» **Description of the task**
What lines in the records below hold the string "computer"? Please show them.

» **Supplied records**
>>>>

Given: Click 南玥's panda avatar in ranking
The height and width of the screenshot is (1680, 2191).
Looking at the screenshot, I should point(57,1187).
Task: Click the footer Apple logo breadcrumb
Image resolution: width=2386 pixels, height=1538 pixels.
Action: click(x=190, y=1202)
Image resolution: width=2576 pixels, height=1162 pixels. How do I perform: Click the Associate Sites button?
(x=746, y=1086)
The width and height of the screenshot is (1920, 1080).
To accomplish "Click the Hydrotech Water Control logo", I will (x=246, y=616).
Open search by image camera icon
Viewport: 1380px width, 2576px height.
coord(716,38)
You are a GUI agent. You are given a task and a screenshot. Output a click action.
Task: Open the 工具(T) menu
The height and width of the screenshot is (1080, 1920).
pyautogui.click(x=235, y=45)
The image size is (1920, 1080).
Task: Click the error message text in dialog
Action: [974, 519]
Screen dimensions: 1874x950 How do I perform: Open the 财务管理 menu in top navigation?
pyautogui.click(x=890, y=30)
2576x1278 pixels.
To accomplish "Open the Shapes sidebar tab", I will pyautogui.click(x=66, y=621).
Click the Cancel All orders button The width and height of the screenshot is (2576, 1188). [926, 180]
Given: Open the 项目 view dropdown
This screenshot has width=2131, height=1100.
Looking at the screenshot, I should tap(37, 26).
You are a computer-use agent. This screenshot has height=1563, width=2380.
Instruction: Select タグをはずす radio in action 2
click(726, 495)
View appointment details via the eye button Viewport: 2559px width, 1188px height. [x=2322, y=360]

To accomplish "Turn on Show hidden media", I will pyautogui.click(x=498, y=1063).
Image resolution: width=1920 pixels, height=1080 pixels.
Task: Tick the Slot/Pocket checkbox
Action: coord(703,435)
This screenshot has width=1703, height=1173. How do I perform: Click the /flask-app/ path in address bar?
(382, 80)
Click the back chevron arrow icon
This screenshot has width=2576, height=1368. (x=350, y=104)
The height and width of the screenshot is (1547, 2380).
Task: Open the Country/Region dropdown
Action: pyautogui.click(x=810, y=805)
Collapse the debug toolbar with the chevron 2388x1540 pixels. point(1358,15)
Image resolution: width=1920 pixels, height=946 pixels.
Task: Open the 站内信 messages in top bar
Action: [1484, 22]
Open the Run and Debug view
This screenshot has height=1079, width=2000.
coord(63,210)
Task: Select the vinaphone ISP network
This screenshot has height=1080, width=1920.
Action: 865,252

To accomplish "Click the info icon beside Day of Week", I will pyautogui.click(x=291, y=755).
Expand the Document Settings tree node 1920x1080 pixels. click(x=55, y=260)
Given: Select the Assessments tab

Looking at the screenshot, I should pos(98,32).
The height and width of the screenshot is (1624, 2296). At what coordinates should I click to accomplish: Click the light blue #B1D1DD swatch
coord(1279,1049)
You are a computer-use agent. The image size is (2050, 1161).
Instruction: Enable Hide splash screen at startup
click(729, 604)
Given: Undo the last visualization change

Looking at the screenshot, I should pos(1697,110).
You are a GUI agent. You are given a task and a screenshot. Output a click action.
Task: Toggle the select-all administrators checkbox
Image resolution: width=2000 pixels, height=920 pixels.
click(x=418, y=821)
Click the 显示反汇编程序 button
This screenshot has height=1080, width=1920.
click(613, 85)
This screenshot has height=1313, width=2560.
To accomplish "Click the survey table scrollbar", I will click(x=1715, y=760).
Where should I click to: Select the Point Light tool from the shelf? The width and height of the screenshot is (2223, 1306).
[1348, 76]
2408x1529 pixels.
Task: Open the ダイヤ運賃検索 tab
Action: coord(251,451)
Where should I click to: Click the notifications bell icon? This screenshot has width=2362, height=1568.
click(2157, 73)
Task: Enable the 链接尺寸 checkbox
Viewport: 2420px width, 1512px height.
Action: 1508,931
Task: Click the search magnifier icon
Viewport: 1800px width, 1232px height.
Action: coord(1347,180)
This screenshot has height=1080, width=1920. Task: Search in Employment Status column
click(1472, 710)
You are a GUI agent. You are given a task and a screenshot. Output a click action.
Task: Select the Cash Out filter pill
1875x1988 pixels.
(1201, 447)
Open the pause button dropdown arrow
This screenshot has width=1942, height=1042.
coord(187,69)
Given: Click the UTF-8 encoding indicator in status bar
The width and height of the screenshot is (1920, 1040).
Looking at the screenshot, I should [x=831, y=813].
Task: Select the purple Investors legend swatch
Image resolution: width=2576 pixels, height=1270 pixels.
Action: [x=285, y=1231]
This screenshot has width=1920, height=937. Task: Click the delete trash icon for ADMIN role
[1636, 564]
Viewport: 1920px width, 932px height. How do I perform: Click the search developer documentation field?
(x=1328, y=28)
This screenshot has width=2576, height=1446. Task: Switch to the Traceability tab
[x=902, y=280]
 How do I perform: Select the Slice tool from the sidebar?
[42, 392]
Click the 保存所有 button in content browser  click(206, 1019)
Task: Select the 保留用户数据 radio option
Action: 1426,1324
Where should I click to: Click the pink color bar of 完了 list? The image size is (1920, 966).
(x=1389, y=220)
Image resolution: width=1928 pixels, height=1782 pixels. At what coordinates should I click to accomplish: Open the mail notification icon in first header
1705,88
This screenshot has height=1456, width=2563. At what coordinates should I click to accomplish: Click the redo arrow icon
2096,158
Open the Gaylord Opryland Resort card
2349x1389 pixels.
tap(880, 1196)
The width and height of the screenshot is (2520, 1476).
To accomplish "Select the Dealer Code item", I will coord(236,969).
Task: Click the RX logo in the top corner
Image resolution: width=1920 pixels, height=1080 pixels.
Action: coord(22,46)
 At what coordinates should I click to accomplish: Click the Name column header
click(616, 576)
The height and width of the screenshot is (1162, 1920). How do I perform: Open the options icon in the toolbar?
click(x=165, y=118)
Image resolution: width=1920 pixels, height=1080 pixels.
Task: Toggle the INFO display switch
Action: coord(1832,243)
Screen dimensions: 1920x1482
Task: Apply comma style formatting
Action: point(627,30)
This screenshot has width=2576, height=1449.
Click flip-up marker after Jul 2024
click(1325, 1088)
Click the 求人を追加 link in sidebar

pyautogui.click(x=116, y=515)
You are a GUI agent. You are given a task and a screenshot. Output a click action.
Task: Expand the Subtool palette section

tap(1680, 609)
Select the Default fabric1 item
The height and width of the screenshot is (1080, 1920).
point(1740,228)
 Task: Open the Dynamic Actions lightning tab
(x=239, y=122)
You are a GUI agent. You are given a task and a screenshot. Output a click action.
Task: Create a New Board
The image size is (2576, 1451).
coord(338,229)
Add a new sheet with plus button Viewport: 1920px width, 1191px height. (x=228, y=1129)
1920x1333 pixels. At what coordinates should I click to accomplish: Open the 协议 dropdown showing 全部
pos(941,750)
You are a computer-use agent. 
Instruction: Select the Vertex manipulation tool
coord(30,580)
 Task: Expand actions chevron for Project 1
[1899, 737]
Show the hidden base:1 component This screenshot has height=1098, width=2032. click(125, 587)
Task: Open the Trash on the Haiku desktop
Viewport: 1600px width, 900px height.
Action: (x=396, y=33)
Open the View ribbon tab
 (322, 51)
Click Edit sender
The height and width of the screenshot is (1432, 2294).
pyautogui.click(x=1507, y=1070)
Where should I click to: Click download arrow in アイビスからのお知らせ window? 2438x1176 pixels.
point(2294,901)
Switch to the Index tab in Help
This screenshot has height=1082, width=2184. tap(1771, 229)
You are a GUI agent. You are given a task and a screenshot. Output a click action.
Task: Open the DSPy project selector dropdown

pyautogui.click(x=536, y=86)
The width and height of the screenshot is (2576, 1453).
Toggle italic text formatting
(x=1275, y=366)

<<<<

» **Written answer**
You are a computer-use agent. This screenshot has height=1563, width=2380.
You are a computer-use agent. The image size is (2050, 1161).
You are a computer-use agent. 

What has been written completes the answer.